TASK MATERIAL: Begin

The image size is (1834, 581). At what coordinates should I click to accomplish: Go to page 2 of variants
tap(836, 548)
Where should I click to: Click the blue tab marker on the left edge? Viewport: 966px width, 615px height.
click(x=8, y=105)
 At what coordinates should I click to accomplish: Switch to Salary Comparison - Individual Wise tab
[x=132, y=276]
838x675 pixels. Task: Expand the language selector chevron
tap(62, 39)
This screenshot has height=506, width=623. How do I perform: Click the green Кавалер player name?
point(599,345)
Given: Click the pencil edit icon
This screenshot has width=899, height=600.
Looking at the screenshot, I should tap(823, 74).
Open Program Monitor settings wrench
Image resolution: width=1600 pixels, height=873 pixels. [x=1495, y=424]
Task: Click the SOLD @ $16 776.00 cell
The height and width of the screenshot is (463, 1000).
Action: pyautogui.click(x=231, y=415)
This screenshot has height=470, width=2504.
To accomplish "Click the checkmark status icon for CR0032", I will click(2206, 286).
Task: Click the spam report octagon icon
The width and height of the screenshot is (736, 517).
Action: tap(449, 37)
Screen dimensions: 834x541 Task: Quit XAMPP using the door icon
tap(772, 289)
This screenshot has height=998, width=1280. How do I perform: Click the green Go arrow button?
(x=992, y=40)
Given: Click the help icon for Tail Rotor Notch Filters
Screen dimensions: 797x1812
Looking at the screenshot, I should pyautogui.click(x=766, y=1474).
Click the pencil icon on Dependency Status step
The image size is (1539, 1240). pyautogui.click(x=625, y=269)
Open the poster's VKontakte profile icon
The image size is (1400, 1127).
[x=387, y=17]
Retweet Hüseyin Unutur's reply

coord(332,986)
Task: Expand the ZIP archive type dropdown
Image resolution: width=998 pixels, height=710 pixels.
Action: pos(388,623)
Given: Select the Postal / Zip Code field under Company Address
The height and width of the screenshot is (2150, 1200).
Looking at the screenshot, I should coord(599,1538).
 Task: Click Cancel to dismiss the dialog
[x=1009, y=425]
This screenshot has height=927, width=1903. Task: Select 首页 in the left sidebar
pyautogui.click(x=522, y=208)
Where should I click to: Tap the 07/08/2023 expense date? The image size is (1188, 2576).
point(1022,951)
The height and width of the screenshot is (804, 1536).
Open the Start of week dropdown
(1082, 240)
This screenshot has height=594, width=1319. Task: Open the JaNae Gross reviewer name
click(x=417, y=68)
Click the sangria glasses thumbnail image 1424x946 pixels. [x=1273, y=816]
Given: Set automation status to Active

TASK MATERIAL: End

### WHAT THIS TASK INVOLVES
Copy the data. Make sure every line matches exactly.

### REPLY
The image size is (1834, 581). At what coordinates should I click to accomplish: Go to page 2 of variants
tap(836, 548)
Where should I click to: Click the blue tab marker on the left edge? Viewport: 966px width, 615px height.
click(x=8, y=105)
 At what coordinates should I click to accomplish: Switch to Salary Comparison - Individual Wise tab
[x=132, y=276]
838x675 pixels. Task: Expand the language selector chevron
tap(62, 39)
This screenshot has height=506, width=623. How do I perform: Click the green Кавалер player name?
point(599,345)
Given: Click the pencil edit icon
This screenshot has width=899, height=600.
Looking at the screenshot, I should tap(823, 74).
Open Program Monitor settings wrench
Image resolution: width=1600 pixels, height=873 pixels. [x=1495, y=424]
Task: Click the SOLD @ $16 776.00 cell
The height and width of the screenshot is (463, 1000).
Action: pyautogui.click(x=231, y=415)
This screenshot has height=470, width=2504.
To accomplish "Click the checkmark status icon for CR0032", I will click(2206, 286).
Task: Click the spam report octagon icon
The width and height of the screenshot is (736, 517).
Action: tap(449, 37)
Screen dimensions: 834x541 Task: Quit XAMPP using the door icon
tap(772, 289)
This screenshot has height=998, width=1280. How do I perform: Click the green Go arrow button?
(x=992, y=40)
Given: Click the help icon for Tail Rotor Notch Filters
Screen dimensions: 797x1812
Looking at the screenshot, I should pyautogui.click(x=766, y=1474).
Click the pencil icon on Dependency Status step
The image size is (1539, 1240). pyautogui.click(x=625, y=269)
Open the poster's VKontakte profile icon
The image size is (1400, 1127).
[x=387, y=17]
Retweet Hüseyin Unutur's reply

coord(332,986)
Task: Expand the ZIP archive type dropdown
Image resolution: width=998 pixels, height=710 pixels.
Action: pos(388,623)
Given: Select the Postal / Zip Code field under Company Address
The height and width of the screenshot is (2150, 1200).
Looking at the screenshot, I should coord(599,1538).
 Task: Click Cancel to dismiss the dialog
[x=1009, y=425]
This screenshot has height=927, width=1903. Task: Select 首页 in the left sidebar
pyautogui.click(x=522, y=208)
Where should I click to: Tap the 07/08/2023 expense date? The image size is (1188, 2576).
point(1022,951)
The height and width of the screenshot is (804, 1536).
Open the Start of week dropdown
(1082, 240)
This screenshot has height=594, width=1319. Task: Open the JaNae Gross reviewer name
click(x=417, y=68)
Click the sangria glasses thumbnail image 1424x946 pixels. [x=1273, y=816]
Given: Set automation status to Active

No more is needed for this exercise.